George Bush's Fascist Right Wing Base of Support
Nomarchy
QUOTE
Media commentators have been asking what role moral values and religion played in the presidential election's outcome. Democrats have been seeking to clearly define liberalism, explain the Democratic Party's moral values and determine the role religion should play in the party's public life.

A good start would be to remember American liberalism's roots and religious foundation. This country's founders developed their ideas during the Enlightenment, the historic period around 1650 to 1770, when science and reason began to supplant the barbarism, religious dogmatism and absolutism of the Middle Ages.

Thomas Jefferson expressed a personal religious faith, but he had many conflicts with a religiously intolerant clergy wanting to impose their specific dogma on the whole society. Jefferson and many other Enlightenment thinkers placed a high value on reason and opposed any form of religion or philosophical belief that oppressed rational thought.

In a letter to Dr. Benjamin Rush, September 23, 1800, Jefferson declared, "They [the clergy] believe that any portion of power confided to me, will be exerted in opposition to their schemes. And they believe rightly: for I have sworn upon the altar of God eternal hostility against every form of tyranny over the mind of man."

In "Notes on the State of Virginia" (1781-1785), Jefferson wrote, "Reason and free inquiry are the only effectual agents against error. Give a loose to them, they will support the true religion by bringing every false one to their tribunal, to the test of their investigation. They are the natural enemies of error, and of error only. Had not the Roman government permitted free inquiry, Christianity could never have been introduced. Had not free inquiry been indulged at the era of Reformation, the corruptions of Christianity could not have been purged away."

Record excerpts:
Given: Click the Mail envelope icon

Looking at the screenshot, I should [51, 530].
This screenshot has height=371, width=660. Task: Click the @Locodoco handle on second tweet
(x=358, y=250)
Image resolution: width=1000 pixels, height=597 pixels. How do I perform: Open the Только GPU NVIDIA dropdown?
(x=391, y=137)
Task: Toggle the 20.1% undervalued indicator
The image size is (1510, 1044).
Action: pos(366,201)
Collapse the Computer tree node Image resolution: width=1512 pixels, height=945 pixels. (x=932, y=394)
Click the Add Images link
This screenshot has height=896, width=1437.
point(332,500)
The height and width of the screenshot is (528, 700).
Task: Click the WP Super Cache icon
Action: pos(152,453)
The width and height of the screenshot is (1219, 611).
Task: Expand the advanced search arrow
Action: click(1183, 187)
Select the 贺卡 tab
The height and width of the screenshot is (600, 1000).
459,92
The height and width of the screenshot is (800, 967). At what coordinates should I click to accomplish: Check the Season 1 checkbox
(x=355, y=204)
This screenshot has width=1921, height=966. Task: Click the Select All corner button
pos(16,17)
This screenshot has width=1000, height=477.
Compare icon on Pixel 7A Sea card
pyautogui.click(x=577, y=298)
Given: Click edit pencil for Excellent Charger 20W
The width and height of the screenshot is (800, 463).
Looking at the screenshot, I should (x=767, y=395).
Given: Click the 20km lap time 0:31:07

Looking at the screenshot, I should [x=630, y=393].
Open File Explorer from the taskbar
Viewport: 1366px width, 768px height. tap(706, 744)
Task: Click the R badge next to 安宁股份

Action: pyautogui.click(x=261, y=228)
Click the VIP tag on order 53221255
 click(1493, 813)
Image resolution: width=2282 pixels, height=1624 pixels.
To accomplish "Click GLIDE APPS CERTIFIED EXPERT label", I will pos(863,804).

Task requirements:
• A. In the post on liberalism's religious roots, can you write out the text starting at "A good start" and ending at "the Middle Ages.", replacing "barbarism" with "savagery"?
• B. Answer these from the post on liberalism's religious roots:
(i) Which span of years does it give for the Enlightenment?
(ii) To whom was Jefferson's letter of September 23, 1800, addressed?
(iii) In the quotation from "Notes on the State of Virginia", what are called the only effectual agents against error?

Responses for each task:
• A.
A good start would be to remember American liberalism's roots and religious foundation. This country's founders developed their ideas during the Enlightenment, the historic period around 1650 to 1770, when science and reason began to supplant the savagery, religious dogmatism and absolutism of the Middle Ages.

• B.
(i) Around 1650 to 1770
(ii) Dr. Benjamin Rush
(iii) Reason and free inquiry